Pineau-Valencienne: At the present time, I think you'd have a unanimous "no" answer around the table. For years, I have taught business students. Just a week ago, I was meeting one of my former students, who's been out of school for two years, and he was telling me, "When I was getting out of school, I was very proud to be European. My colleagues were telling me, 'We are no longer Italians or Spanish or French. We are Europeans.' Now after two years of work, I'm not sure I understand what Europe is. I'm not sure we are going to lose our nationalities, as I was hoping two years ago."
Napolitano: But what do we mean by "European"? We have a regulatory Europe, we have a historical Europe, we have cultural Europe. From that standpoint, it's very difficult to say if you are European or not. In many senses I am a European. In other senses, I'm not.
Habbel: I think it comes down to very personal, emotional, human aspects. We all have our homes and our relatives. It really all starts with, "I'm from the Rhineland or Bavaria." So personally and maybe emotionally, it's probably very difficult to consider oneself a European.
But if you broaden out from the personal community to the business community, then we might consider ourselves more as Europeans -- because of the ways we interact across boundaries. But the difficulty there, at least for me, is that we haven't yet found ways to open things up fast enough. We still have our national regulations. We still have our local flavors. It's very tough to open that up.
Confalonieri: The challenge reminds me of something Cavour, perhaps Italy's greatest head of state, said in 1860: "We have done Italy. We have to do Italians."
Lautenberg: I have found much of the discussion about Europe to be too defensive. We seem to be trying to mark our position vis-à-vis the U.S., against the Chinese, against others. The time has come for us to try to identify with positive values -- values that go beyond the institutional question of the European Union.
Kissling: Doesn't Switzerland provide a good example of how differences can blend into something common? Because in Switzerland, as in Europe generally, you have the French-speaking people, and Italian-speaking, and German-speaking. Nevertheless, you feel Swiss. Why can Switzerland be like that, but not Europe as a whole?
Lautenberg: The reason may be the guarantees that allow the regions, the minorities, to keep their identities. This is what brings Switzerland together.
Helbig: Shouldn't that be an example for Europe -- bringing different regions and mentalities together?
Meier: But the institutional issues get in the way. What I fear is that we will interpret Europe as more bureaucracy, more centralization.
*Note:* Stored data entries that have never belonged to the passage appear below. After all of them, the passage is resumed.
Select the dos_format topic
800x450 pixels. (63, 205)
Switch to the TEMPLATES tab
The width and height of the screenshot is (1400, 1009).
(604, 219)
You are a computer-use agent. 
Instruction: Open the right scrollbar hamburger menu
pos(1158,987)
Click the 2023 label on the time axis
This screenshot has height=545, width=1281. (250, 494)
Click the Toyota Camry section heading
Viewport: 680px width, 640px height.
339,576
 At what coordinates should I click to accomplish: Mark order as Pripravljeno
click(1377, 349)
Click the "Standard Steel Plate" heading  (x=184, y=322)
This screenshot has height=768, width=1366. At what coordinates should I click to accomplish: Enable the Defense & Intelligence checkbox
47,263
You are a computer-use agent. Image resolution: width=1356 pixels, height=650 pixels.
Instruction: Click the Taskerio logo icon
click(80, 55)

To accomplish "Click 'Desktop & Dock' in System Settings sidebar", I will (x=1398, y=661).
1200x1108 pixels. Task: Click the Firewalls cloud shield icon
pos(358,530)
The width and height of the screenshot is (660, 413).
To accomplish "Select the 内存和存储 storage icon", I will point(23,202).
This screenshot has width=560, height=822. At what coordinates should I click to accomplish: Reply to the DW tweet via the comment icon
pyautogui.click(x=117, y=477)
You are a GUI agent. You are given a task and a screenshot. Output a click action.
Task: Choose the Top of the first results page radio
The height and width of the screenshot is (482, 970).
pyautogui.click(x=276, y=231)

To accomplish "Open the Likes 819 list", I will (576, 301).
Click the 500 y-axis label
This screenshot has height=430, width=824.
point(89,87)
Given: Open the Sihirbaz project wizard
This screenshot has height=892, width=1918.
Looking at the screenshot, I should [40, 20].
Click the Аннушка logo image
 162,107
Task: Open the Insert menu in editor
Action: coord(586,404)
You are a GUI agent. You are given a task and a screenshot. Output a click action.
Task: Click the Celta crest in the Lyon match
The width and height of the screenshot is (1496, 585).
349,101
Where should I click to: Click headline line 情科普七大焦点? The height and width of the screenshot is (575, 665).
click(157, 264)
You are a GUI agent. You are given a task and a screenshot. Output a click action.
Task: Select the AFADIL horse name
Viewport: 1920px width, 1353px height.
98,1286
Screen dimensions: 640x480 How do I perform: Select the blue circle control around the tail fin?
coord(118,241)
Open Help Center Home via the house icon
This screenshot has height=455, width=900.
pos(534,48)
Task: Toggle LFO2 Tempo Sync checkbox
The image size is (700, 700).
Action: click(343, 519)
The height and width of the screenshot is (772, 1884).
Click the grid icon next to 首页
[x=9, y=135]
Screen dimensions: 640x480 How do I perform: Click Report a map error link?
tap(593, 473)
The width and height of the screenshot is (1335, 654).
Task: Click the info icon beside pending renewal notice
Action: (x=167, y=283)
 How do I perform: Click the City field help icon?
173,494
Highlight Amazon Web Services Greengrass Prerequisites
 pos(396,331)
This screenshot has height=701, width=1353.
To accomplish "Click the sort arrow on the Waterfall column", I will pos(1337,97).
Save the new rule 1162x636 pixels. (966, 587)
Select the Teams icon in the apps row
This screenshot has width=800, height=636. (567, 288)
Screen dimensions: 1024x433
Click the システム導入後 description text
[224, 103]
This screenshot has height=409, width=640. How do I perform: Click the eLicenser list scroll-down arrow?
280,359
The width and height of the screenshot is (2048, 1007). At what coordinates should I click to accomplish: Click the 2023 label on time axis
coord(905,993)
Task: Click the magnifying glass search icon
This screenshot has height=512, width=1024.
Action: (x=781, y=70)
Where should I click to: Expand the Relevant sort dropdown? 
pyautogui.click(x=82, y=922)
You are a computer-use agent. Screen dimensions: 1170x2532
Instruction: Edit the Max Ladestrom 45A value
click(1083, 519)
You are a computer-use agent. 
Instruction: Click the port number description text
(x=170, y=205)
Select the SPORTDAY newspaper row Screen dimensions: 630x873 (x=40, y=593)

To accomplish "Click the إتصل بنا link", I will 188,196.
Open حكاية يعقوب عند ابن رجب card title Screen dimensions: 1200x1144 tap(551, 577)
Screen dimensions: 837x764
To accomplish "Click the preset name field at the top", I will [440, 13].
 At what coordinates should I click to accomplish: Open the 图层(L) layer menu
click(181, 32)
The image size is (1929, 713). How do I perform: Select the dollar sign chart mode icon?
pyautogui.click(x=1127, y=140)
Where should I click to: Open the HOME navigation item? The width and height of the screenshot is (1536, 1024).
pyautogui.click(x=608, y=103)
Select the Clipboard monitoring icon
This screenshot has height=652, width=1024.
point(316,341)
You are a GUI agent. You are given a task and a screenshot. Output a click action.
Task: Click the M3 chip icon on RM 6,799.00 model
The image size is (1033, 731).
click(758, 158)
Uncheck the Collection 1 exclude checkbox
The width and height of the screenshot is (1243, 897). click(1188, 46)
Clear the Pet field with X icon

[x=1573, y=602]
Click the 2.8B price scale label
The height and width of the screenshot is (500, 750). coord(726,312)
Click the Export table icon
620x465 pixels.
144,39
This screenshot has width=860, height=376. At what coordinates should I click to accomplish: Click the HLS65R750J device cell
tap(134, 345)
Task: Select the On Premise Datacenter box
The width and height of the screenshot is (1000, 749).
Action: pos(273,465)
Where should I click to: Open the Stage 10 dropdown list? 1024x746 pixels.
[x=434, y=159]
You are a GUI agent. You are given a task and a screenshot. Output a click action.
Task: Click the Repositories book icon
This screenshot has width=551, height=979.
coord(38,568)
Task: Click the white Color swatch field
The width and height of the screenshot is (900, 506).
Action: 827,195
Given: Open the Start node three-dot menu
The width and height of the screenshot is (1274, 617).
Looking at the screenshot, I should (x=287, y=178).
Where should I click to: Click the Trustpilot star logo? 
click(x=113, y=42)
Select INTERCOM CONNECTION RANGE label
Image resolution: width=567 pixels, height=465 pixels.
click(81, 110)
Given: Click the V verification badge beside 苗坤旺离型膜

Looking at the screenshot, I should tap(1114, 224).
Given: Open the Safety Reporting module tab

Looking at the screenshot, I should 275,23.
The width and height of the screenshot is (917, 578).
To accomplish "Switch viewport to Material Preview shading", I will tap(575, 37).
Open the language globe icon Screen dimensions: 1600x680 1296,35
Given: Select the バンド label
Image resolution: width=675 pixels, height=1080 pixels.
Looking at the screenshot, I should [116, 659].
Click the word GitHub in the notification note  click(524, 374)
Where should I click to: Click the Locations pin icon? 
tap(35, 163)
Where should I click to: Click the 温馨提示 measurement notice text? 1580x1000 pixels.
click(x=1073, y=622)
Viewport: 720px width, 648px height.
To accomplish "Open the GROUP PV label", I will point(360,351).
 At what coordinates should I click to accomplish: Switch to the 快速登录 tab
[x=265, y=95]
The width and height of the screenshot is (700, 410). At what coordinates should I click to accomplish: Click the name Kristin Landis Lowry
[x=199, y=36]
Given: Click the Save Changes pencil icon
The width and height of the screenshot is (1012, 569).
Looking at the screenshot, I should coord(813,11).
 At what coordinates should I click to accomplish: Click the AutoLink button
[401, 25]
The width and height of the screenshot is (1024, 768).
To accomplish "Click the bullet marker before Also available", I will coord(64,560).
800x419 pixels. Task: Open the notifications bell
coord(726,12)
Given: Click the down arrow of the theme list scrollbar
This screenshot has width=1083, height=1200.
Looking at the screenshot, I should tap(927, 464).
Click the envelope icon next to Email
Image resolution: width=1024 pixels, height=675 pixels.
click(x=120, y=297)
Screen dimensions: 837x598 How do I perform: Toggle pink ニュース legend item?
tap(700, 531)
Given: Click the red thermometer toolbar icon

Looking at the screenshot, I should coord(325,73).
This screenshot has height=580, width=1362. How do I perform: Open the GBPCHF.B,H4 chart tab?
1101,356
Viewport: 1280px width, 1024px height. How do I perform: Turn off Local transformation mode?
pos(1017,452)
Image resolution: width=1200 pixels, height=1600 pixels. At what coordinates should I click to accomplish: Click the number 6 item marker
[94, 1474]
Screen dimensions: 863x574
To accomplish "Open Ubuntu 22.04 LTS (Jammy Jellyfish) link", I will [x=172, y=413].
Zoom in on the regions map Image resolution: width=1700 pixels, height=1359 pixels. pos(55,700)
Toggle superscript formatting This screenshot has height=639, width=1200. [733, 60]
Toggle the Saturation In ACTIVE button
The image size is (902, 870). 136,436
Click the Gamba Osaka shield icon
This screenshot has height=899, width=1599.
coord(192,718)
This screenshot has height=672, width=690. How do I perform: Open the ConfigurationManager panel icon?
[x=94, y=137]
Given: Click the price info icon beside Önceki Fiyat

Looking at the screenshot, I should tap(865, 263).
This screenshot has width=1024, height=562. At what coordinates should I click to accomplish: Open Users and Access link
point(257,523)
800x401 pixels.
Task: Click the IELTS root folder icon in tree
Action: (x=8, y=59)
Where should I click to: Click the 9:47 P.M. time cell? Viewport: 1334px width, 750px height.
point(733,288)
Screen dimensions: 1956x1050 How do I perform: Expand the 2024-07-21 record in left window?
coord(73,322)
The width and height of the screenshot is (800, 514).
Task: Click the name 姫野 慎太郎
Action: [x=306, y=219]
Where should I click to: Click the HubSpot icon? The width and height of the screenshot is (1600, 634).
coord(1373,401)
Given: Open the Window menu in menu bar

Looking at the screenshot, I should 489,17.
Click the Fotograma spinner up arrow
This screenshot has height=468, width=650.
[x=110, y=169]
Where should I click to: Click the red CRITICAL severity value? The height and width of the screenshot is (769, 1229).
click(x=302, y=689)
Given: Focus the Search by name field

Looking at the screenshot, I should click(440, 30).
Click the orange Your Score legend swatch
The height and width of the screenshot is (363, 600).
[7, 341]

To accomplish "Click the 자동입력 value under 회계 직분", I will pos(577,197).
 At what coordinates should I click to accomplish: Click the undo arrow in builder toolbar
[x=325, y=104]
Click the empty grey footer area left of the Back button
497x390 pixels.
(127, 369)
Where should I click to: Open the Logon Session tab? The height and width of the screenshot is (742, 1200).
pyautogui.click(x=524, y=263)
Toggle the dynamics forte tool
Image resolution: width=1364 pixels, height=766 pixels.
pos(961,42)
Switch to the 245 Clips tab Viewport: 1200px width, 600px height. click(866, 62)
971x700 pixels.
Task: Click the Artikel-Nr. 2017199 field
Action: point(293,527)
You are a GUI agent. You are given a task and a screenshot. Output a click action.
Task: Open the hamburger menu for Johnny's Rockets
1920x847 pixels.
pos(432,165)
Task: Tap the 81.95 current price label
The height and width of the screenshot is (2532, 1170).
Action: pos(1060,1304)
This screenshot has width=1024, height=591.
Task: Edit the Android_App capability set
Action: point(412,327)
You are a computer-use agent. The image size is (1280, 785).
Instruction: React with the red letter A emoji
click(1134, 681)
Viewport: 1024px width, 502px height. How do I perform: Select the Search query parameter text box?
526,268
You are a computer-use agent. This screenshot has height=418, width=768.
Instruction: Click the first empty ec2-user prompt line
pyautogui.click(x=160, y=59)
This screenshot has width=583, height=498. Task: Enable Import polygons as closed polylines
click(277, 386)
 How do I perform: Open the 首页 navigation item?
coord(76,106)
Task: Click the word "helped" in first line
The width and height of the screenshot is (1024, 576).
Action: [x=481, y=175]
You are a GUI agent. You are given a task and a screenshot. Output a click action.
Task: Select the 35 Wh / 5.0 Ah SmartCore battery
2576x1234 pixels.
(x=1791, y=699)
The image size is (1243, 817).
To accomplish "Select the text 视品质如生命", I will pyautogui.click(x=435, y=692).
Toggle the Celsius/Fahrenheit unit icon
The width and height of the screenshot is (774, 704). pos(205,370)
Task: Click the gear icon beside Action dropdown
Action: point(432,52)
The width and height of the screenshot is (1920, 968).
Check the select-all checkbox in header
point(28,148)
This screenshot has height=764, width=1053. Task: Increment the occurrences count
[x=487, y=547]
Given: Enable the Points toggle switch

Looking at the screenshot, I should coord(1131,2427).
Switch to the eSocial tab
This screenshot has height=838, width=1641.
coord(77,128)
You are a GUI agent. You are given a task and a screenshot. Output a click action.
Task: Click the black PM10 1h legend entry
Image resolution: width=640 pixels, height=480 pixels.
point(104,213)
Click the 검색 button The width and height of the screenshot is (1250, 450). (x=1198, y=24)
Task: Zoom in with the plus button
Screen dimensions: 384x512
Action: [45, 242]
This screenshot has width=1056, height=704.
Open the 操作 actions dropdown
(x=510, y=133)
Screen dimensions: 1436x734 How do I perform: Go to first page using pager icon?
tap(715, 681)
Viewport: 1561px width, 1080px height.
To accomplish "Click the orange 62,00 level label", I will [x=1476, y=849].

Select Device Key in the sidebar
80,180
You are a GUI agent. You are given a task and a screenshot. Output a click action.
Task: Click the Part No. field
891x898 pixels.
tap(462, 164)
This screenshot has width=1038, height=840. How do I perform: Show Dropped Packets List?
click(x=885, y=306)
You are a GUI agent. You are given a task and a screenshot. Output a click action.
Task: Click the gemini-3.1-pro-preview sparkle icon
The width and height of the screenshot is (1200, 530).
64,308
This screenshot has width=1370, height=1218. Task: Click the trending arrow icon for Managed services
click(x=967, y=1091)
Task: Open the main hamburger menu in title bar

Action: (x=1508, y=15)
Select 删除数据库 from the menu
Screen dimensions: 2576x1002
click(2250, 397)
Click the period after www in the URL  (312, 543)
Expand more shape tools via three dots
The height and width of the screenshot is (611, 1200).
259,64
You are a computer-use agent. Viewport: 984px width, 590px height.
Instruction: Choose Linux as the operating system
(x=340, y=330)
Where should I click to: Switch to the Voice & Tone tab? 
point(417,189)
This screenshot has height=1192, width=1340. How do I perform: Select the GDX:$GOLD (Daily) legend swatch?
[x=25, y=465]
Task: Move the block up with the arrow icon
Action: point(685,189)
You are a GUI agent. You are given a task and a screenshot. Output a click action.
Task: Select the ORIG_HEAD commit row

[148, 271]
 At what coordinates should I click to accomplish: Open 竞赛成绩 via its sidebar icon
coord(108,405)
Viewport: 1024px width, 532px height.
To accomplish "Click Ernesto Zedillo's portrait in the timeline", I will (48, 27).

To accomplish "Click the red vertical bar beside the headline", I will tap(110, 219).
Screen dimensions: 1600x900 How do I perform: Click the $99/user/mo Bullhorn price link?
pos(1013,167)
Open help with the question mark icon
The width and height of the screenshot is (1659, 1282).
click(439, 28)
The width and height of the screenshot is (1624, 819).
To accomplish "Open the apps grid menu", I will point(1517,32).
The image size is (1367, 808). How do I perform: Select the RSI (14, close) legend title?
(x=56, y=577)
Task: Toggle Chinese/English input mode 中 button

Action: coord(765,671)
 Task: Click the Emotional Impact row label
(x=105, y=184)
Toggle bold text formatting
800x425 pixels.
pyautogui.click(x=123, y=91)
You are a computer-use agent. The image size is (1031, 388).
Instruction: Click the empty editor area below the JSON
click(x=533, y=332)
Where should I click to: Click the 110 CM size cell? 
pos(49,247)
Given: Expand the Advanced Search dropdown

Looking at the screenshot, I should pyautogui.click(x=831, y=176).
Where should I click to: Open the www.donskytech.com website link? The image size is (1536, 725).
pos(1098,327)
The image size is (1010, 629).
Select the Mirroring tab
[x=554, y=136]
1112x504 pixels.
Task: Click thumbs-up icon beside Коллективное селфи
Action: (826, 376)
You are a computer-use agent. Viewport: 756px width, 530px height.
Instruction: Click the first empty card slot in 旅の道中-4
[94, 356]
A couple of days ago, I was at a Fourth of July party in Vienna with U.S. friends. Being there reminded me that the basis of the United States was a constitution. It was a very clear text. By chance, yesterday -- in the newspaper Die Welt -- I saw the text of the proposed constitution for Europe. It's so many pages long that even the flight from Düsseldorf to Rome was not enough to go through it. What's worse, it bored you to death. If we want to be European, if we want to define it, we have to have clear values expressed in a document like this.